More than a decade ago, I wrote a love letter to Canada for a now defunct blog. It celebrated Canada’s quirks and culture, our natural beauty and achievements. I wrote that “being Canadian perfects the art of understatement” — an observation that is thankfully losing some steam. Accolades did not capture the essence of my argument, so I gravitated to anecdotes, starting with this one: 

“A 23-year-old Brazilian is being fêted at a BBQ. Julia works two jobs, including one as a nanny for a family in the suburbs. They are hosting the party because Julia finally received her permanent residency. Growing up in a slum with few opportunities, Julia has worked her way into Canada with great determination. The family make a speech of warm-hearted acceptance, and Julia tears up. In her face, I see a tough past and promising future. This is Canada.”

Here’s an update: Julia now runs her own successful business and is a respected city councilor. 

Here’s another true story: Auschwitz, Poland, 1942. Condemned prisoners arrive to the Nazi-run concentration camp by cattle car carrying the few belongings they haven’t sold for their survival. Immediately, their bags and battered suitcases are confiscated. Family heirlooms, wedding rings, prized photographs and other valuables are replaced with a striped uniform, a numbered tattoo and a death sentence. 

Their goods are taken to a large warehouse on site, which fills up so quickly, another 30 buildings are constructed. To the prisoners, these warehouses represent invaluable personal treasure, cherished memories, freedom, opportunity and hope.
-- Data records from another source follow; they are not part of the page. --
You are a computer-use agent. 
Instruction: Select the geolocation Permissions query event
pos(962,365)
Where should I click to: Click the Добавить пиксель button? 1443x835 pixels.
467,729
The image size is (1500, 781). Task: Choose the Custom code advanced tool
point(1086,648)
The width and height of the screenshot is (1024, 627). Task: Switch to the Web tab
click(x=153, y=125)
They give the warehouses a nickname to represent this promise: they call them Kanada. 

The same promise that appealed to millions of Jews in Poland led my family to leave everything in South Africa and start fresh in this unfamiliar land. My older brother immigrated to Vancouver in 1997 having never visited Canada before. I followed him 18 months later, and 18 months after that, my parents and younger brother joined us.   

Along with countless others, I moved to Canada because it offers a better life. By my reasoning and research, the very best life I could hope to find. Today, I don’t need global surveys or research indexes to tell me that I have it good. My extensive travels have made that fact abundantly clear. 
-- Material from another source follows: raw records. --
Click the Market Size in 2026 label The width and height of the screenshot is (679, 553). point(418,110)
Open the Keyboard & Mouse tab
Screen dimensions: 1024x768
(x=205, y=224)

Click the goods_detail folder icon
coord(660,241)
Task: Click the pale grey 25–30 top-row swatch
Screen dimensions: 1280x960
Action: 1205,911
It wasn’t easy starting anew, finding new friends, building new networks and grasping cultural nuances. Forgive me for wondering if there were actual beavers in those deep-fried beaver tails! Yet working hard and persevering has led to opportunities that have surpassed my wildest dreams. 

Sports, science, comedy, art, literature — for a relatively small nation, we have a large impact on the world, even if it feels like some Canadians, and certainly the rest of the planet, don’t always notice. I love Canadian bucket list experiences, our naivety, industriousness and toothy international reputation. I love how quickly Canada mobilized to support and buttress its population during a devastating pandemic (to the awe of friends and family abroad). I love our wildlife, bountiful landscapes, much-criticized medical system and multiculturalism. I love that for all our issues — and we definitely have issues — Canada continues to thrive as one of the world’s most stable, desirable and progressive democracies.   
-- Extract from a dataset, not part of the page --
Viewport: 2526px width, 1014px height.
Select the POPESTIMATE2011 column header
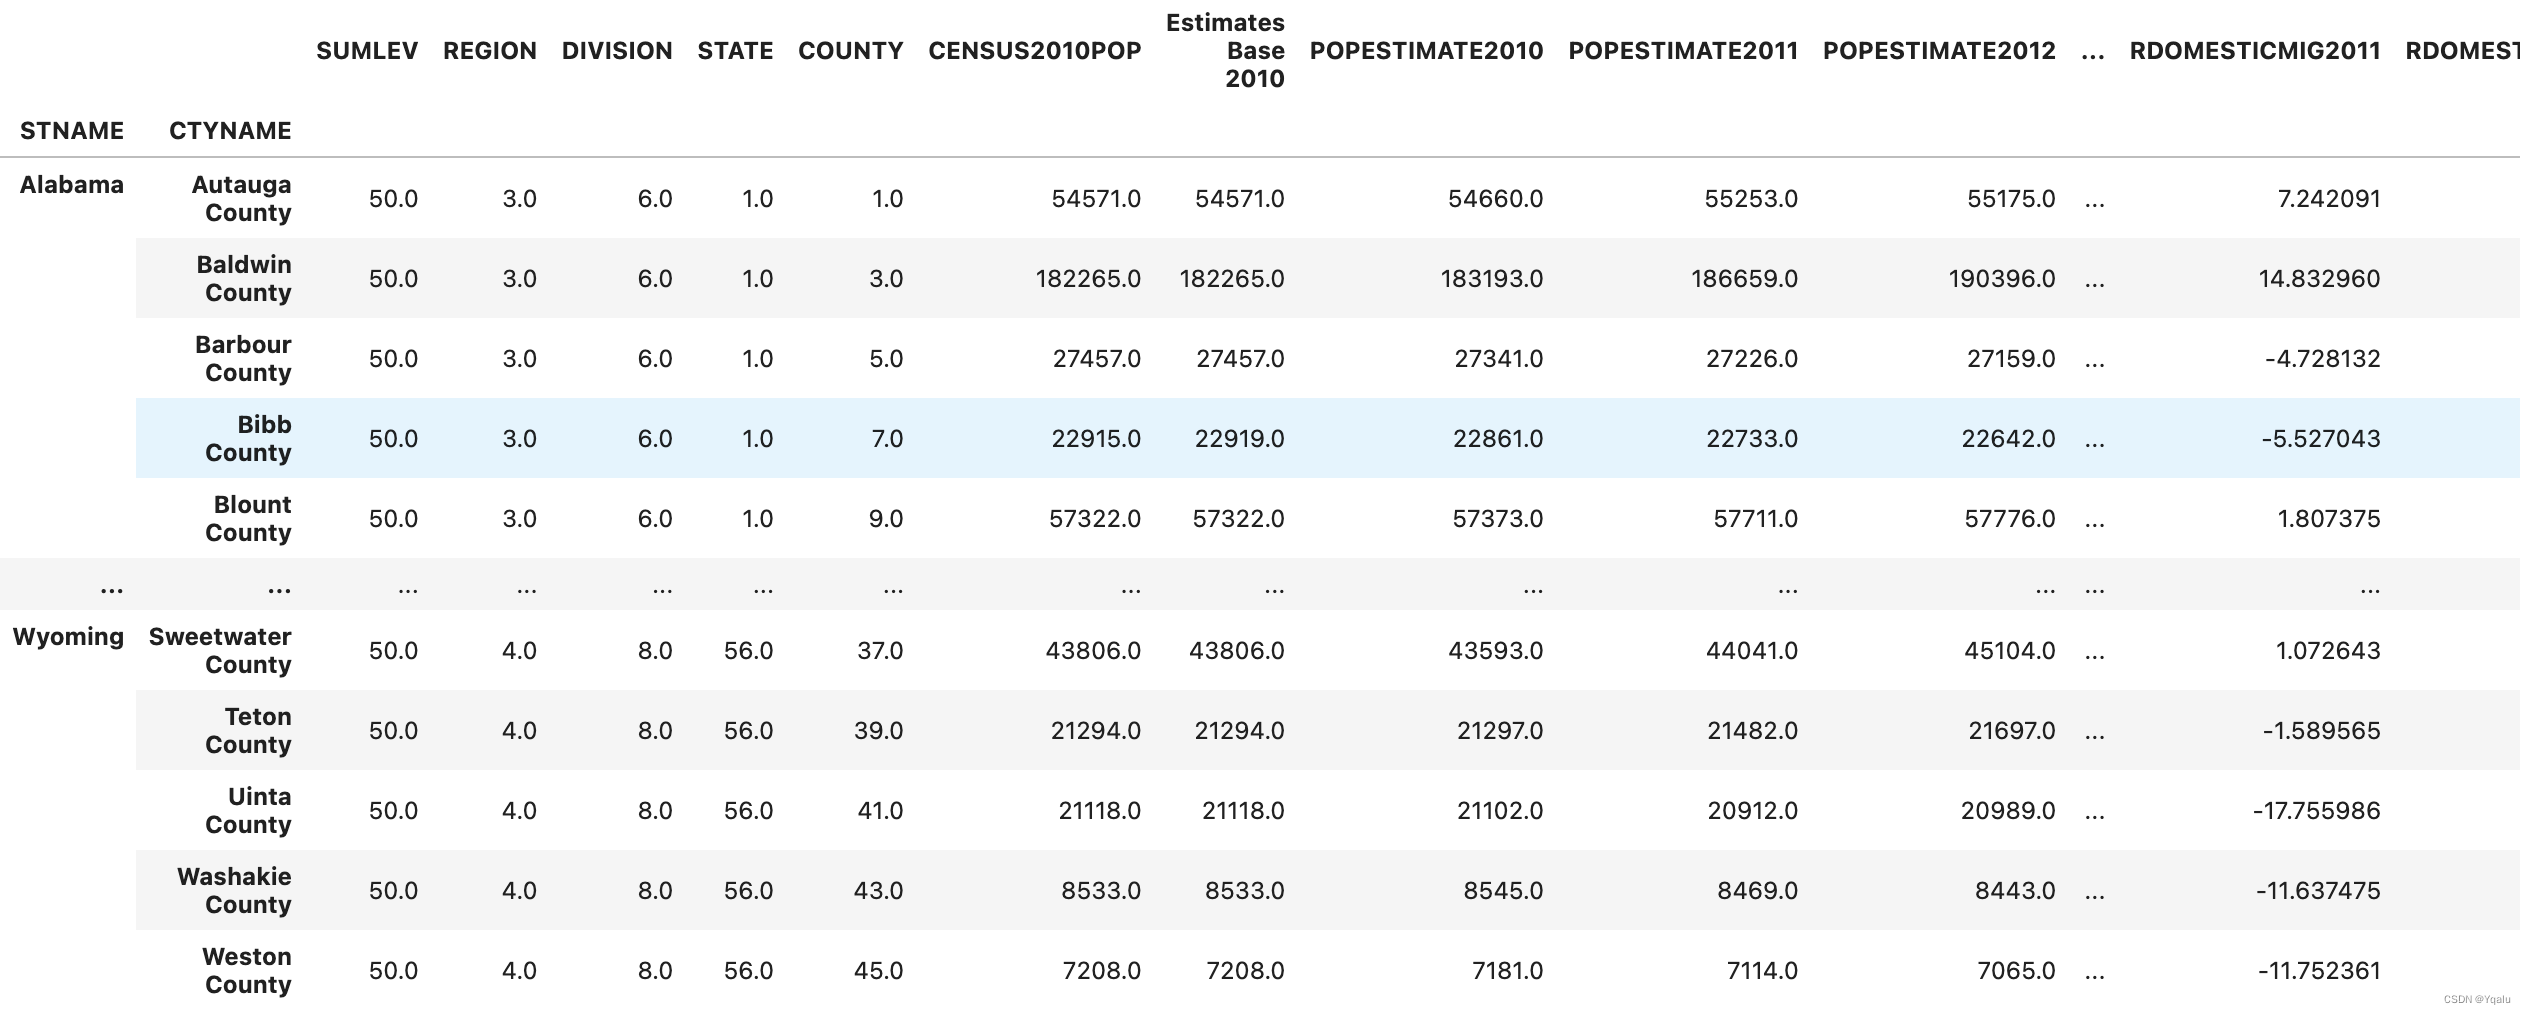1683,51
We must recognize that national celebrations in countries with checkered colonial pasts are salts in the wounds of their Indigenous populations. Canada Day is not Canada Day for everyone. Yet solace should be taken that many more voices are now being amplified; that we are able and encouraged to debate these issues, and that learning from history will fashion a better future. One senses that modern Canadians feel a general affinity — and moral imperative — toward doing the right thing. 

I’ve spent 15 years travelling the world and have yet to find anywhere I’d rather live, grow a career or raise my family. If you need more reasons to celebrate our country, I wrote a door-stopper bestseller packed with them. A proud immigrant sharing the remarkable joys of exploring his adopted home? This is Canada.